Protein was extracted from previously snap–frozen laminar tissue. Briefly, laminar tissue was pulverized and homogenized on ice in M-PER lysis buffer1 with the addition of protease cocktail inhibitor,2 PMSF (Pierce, Rockford, IL), and phosphatase inhibitor cocktail.1 After incubation, the supernatant was collected by centrifugation and protein concentrations were determined with Bradford reagent3. After quantification, samples were aliquotted and stored at −80°C until use.

Western Blot Hybridization

Laminar protein from horses receiving BWE and CHO was used to assess total and phosphorylated tyrosine and serine STAT1 and STAT3. Laminar protein samples from each group of horses (CON, DEV, OG1 for the CHO horses and E.CON, L.CON, 1.5H, 3H, and OG1 for the BWE horse) were equally pooled and 30 μg of protein was loaded per group for the CHO treated horses and for the BWE treated horses.

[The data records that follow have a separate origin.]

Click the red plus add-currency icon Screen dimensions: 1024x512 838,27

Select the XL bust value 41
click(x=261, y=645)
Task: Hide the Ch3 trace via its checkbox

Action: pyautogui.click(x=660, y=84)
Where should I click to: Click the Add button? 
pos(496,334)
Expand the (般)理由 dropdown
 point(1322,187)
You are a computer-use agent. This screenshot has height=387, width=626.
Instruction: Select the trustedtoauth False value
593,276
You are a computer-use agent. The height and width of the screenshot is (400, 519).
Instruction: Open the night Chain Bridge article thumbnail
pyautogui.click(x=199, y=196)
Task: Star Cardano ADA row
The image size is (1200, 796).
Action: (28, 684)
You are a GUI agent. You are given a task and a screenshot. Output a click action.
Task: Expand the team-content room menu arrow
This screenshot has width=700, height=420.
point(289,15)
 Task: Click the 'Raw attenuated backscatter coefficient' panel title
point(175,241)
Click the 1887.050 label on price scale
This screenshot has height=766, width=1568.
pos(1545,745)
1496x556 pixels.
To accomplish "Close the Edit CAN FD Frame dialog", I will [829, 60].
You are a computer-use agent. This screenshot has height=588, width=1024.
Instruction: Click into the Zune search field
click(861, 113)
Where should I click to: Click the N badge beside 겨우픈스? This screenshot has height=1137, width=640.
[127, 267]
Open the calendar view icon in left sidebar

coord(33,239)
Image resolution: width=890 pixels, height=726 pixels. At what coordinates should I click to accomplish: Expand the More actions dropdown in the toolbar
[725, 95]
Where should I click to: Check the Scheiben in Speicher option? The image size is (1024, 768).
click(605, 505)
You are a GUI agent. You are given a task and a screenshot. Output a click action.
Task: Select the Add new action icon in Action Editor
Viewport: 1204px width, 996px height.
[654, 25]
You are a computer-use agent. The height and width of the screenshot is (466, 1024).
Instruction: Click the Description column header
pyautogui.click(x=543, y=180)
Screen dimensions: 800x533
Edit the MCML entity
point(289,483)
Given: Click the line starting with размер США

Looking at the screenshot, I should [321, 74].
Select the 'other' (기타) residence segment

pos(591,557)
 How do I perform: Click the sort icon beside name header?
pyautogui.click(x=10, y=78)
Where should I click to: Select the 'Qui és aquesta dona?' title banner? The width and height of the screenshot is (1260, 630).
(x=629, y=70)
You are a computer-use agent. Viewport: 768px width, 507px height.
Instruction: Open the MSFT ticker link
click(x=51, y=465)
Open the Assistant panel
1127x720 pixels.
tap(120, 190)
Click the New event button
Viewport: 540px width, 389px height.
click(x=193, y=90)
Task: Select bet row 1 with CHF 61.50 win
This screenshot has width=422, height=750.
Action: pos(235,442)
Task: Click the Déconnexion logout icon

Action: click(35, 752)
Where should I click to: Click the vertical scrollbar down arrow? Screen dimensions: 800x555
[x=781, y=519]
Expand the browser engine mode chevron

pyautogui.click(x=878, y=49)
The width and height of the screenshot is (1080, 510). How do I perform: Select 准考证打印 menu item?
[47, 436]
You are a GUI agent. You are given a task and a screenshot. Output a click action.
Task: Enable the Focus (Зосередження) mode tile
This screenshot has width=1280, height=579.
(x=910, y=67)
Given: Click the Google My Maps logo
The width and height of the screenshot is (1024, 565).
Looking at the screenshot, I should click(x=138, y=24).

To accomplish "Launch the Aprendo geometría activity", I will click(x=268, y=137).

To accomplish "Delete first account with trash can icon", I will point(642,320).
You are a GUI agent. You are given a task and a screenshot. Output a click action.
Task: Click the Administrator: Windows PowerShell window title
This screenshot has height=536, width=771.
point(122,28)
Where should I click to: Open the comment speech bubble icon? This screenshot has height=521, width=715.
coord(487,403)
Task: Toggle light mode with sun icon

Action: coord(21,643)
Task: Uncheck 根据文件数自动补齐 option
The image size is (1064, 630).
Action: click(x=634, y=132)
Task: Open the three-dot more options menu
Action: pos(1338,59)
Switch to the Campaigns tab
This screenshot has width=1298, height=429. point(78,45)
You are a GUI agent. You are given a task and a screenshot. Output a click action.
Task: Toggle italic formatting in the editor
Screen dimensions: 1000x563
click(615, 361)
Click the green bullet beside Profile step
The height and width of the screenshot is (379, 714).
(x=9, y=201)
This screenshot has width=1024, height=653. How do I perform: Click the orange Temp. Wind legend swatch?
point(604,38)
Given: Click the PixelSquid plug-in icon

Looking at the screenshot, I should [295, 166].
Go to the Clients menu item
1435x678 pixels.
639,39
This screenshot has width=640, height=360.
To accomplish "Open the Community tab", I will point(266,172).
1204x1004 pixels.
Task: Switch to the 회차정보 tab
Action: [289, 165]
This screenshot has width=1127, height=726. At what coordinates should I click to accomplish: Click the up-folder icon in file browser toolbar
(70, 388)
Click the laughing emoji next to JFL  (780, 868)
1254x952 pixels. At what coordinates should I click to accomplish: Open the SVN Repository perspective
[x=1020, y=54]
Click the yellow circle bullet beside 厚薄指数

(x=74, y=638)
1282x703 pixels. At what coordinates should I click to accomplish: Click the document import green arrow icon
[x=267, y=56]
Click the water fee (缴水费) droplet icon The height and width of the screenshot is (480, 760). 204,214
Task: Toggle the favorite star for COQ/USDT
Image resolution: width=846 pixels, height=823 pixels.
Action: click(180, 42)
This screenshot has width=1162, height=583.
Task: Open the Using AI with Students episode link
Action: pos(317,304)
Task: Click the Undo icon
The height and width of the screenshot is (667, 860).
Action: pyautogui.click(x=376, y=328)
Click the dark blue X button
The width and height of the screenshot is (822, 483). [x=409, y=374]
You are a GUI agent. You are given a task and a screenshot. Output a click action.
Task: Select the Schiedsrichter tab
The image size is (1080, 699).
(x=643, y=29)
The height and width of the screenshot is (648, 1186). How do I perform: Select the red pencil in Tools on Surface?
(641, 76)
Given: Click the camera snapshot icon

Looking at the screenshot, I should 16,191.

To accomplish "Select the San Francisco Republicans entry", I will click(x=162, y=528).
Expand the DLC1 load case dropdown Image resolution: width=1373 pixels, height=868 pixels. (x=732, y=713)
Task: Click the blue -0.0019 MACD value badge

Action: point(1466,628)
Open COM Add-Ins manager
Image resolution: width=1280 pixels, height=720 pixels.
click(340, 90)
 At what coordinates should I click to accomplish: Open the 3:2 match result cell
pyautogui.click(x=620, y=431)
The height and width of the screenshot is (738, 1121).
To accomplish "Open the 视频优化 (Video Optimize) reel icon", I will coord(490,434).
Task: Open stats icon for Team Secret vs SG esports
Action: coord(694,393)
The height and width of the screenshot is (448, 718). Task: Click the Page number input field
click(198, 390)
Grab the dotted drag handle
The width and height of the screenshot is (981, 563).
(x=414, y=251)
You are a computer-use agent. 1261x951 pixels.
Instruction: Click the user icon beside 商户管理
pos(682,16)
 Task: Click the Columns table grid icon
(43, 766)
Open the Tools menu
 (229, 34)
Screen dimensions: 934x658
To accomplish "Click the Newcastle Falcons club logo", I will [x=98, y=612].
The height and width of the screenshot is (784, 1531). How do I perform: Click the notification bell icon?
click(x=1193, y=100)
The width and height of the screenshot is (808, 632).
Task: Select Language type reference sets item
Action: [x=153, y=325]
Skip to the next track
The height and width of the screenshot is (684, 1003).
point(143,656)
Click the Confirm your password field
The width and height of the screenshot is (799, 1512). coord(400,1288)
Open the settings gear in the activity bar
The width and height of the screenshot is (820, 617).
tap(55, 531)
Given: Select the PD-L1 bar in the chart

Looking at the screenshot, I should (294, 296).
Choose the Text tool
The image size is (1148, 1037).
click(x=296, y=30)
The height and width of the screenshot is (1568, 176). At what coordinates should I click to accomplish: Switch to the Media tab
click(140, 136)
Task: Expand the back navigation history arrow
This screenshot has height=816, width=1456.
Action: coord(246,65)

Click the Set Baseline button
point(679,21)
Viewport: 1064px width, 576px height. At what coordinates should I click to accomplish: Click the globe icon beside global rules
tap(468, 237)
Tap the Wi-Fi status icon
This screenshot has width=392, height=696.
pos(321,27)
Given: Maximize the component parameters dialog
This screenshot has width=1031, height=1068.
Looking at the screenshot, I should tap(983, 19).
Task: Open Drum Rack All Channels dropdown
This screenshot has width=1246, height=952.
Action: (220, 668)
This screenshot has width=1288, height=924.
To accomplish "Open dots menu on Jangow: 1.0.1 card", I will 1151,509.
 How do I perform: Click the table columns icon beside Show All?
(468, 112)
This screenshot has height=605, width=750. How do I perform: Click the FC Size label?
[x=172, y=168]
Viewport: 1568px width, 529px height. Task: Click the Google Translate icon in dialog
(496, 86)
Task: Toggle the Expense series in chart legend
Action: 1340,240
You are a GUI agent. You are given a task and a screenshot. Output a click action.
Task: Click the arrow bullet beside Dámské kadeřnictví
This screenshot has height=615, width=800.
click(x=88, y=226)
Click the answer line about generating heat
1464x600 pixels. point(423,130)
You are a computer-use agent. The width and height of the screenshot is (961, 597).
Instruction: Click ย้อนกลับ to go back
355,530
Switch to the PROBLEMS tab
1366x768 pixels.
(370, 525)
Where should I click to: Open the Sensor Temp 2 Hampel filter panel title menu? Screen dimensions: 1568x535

Proteins were run on an 8% SDS-PAGE gel and transferred to a PVDF membrane. The membranes were blocked with 5% BSA in TBST for 2 hours at room temperature. Blots were probed with rabbit antiphospho-STAT3 Tyr705,4 antiphospho-STAT Ser727,5 antiphospho-STAT1 Tyr7014 or antiphospho-STAT1 Ser7275 at a 1 : 1000 dilution and incubated overnight at 4°C. After washing, the membranes were probed with an antirabbit IgG secondary antibody coupled to a horseradish peroxidase at a 1 : 20,000 dilution for 1 hour at room temperature. The labeled proteins were detected with west femto developing reagent. Blots were stripped after determination of the presence of STAT1 or STAT3 tyrosine and serine phosphorylation and reprobed with rabbit anti-STAT3 or rabbit anti-STAT1 antibody4 for determination of the total amount of the respective STAT protein. The blots were stripped one more time and reprobed with anti-β actin antibody6 for the confirmation of equal loading among groups. All blots were exposed to film and imaged on the Kodak Imager 2000R.7 The western hybridizations were repeated at least twice to confirm results.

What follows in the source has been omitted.